### THE DATA:
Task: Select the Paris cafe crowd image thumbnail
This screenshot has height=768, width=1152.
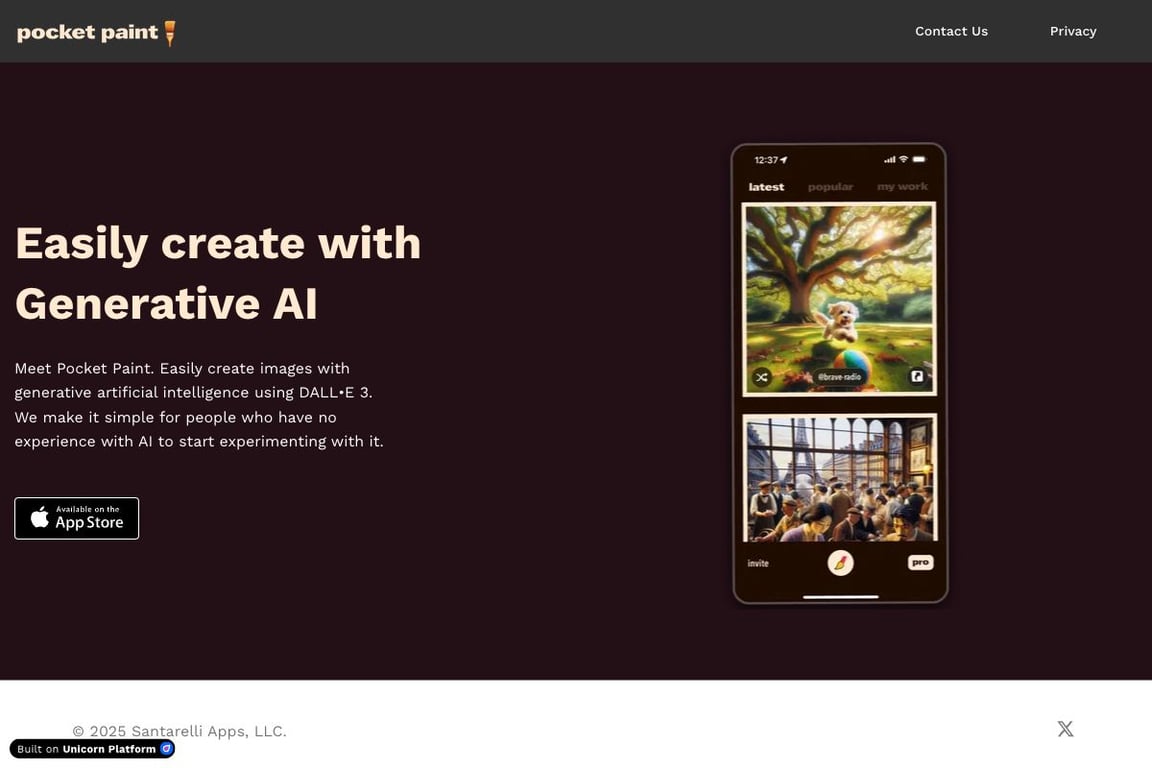Action: coord(840,478)
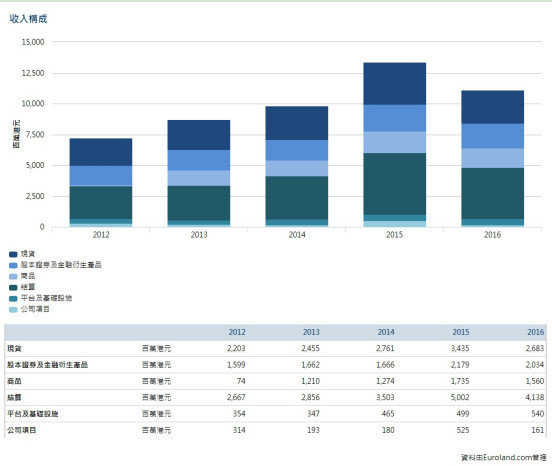
Task: Click the 現貨 dark blue legend swatch
Action: click(13, 254)
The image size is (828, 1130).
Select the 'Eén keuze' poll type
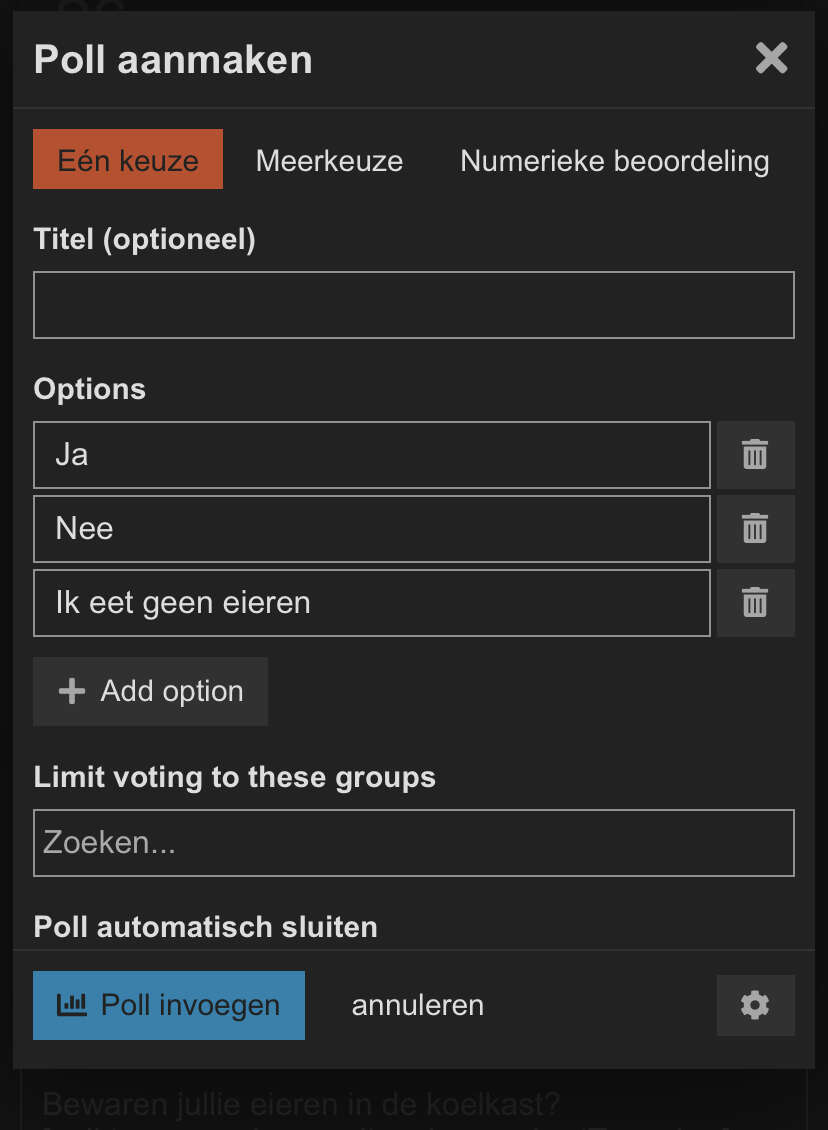(x=128, y=160)
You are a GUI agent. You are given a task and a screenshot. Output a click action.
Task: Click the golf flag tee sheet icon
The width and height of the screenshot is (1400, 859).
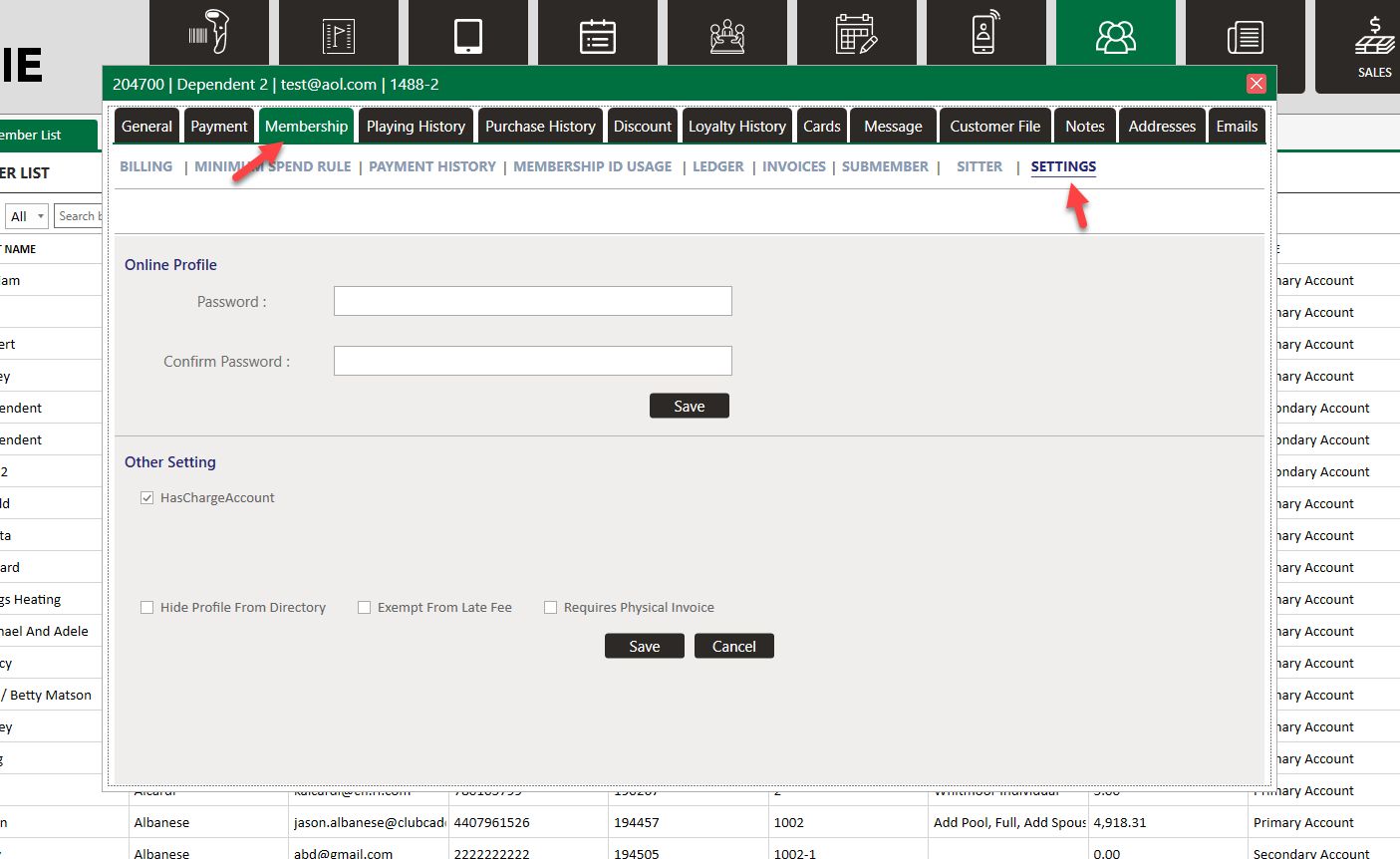[x=339, y=36]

### INSTRUCTIONS TO FOLLOW:
Leave out the pictures, then give all the records again exactly.

### SOLUTION FOR THIS EXERCISE:
Task: Select the Paris cafe crowd image thumbnail
This screenshot has height=768, width=1152.
Action: coord(840,478)
Task: Click the 現貨 dark blue legend swatch
Action: click(13, 254)
The image size is (828, 1130).
Select the 'Eén keuze' poll type
(x=128, y=160)
You are a GUI agent. You are given a task and a screenshot. Output a click action.
Task: Click the golf flag tee sheet icon
The width and height of the screenshot is (1400, 859).
[x=339, y=36]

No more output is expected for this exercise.